Man Dies From Flesh-Eating Disease He Got While Fishing From a Boat

Zachary Stieber
By Zachary Stieber
July 25, 2019US News
Man Dies From Flesh-Eating Disease He Got While Fishing From a Boat
Stock photo of surgeons in an operating theatre. (CC0)

A Texas man has passed away after he got infected with a flesh-eating disease while fishing from a boat, his daughter said.

Jerry Sebek, 78, was fishing near Palacios on June 13.

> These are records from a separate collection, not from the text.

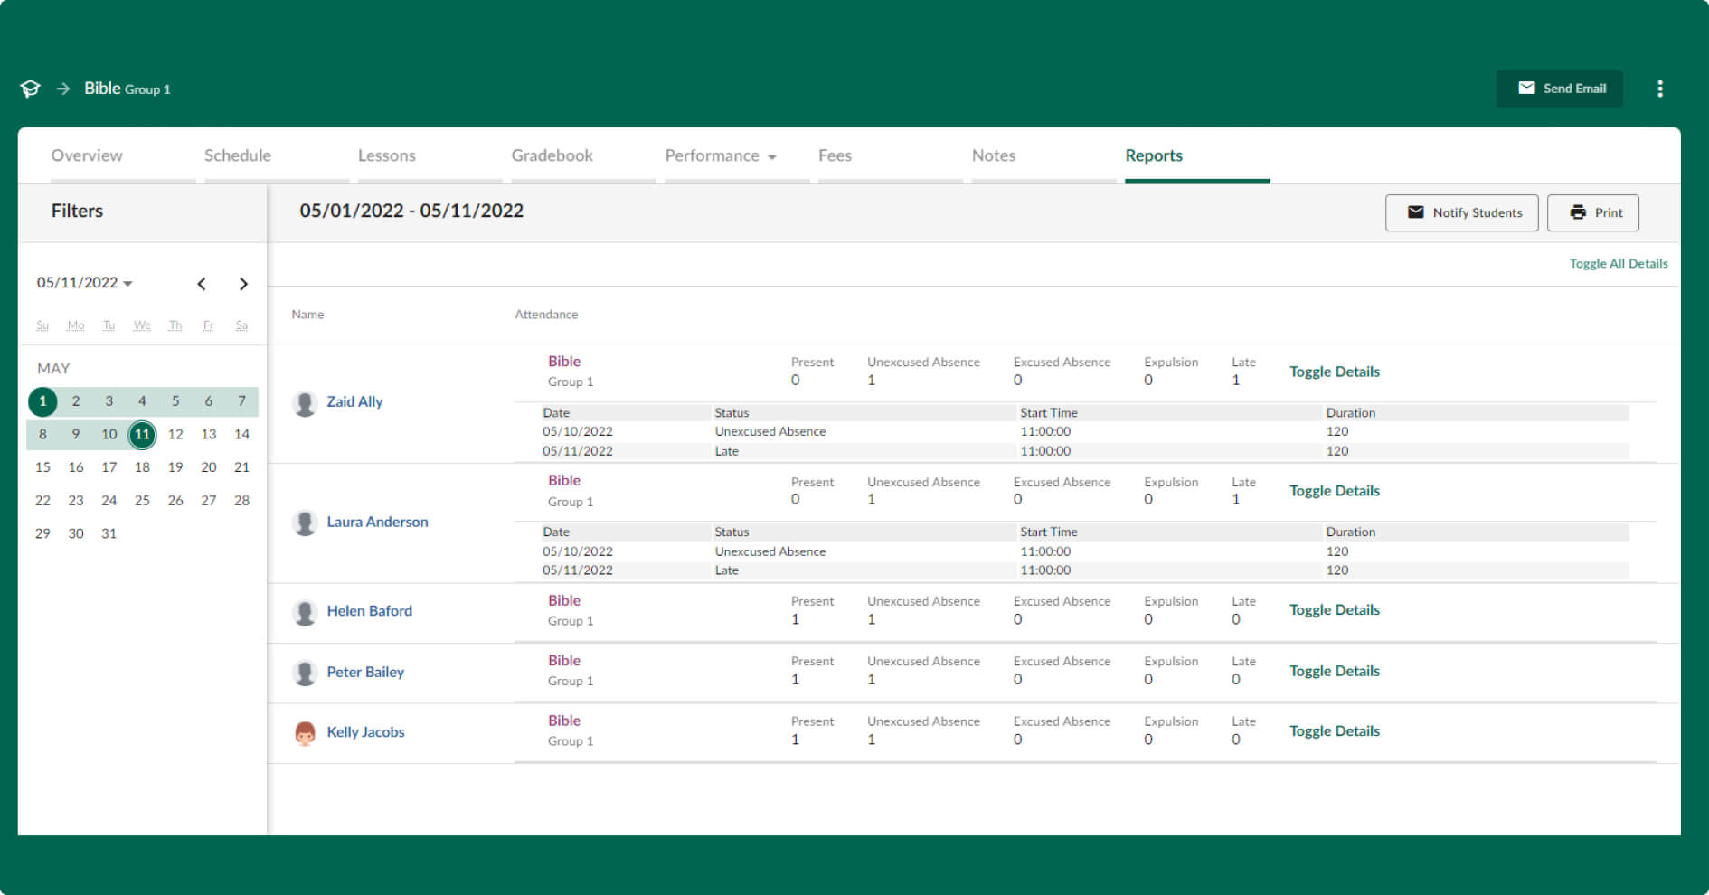Click the Notify Students button
Viewport: 1709px width, 895px height.
1462,212
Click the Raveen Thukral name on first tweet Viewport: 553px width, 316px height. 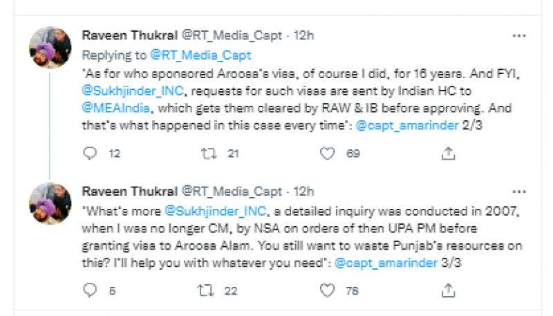129,35
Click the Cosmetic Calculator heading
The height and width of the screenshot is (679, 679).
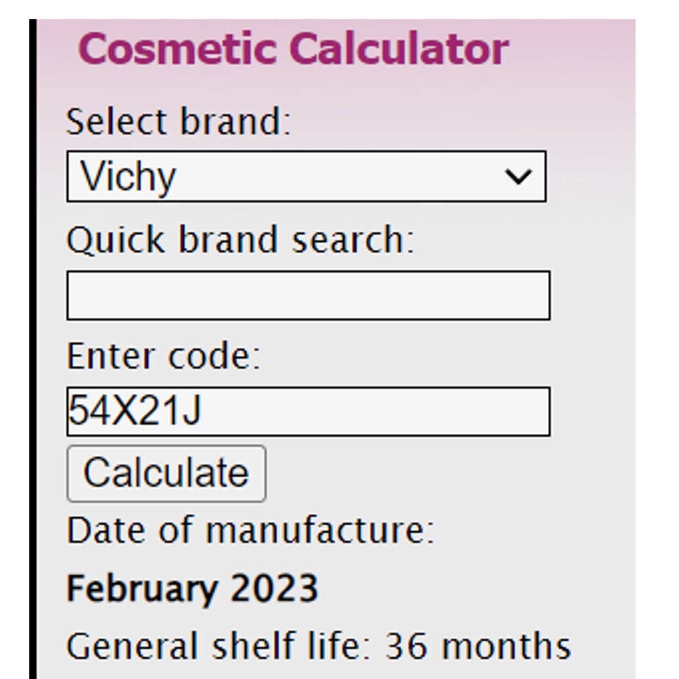293,49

Kim Sebek, his daughter, told HTV that he didn’t have any open wounds that the family knew of or a weakened immune system.

On the day of the fishing excursion, Jerry Sebek started experiencing symptoms including vomiting and breathing troubles.

Doctors thought he had heat exhaustion.

“We felt like he might be suffering from heat exhaustion, he had chills and he was vomiting a little bit and shivering, felt like he was running a fever,” Kim Sebek told Spectrum News.

The next morning, a strange rash had quickly worsened.

“You’re not talking about penny-sized blisters. You’re talking about quarter-sized blisters forming on his forearm and underneath his forearm, so you know it wasn’t a sunburn at that time,” said Kim Sebek.

At the hospital later that day, Jerry Sebek was diagnosed with vibriosis, also known as Vibrio.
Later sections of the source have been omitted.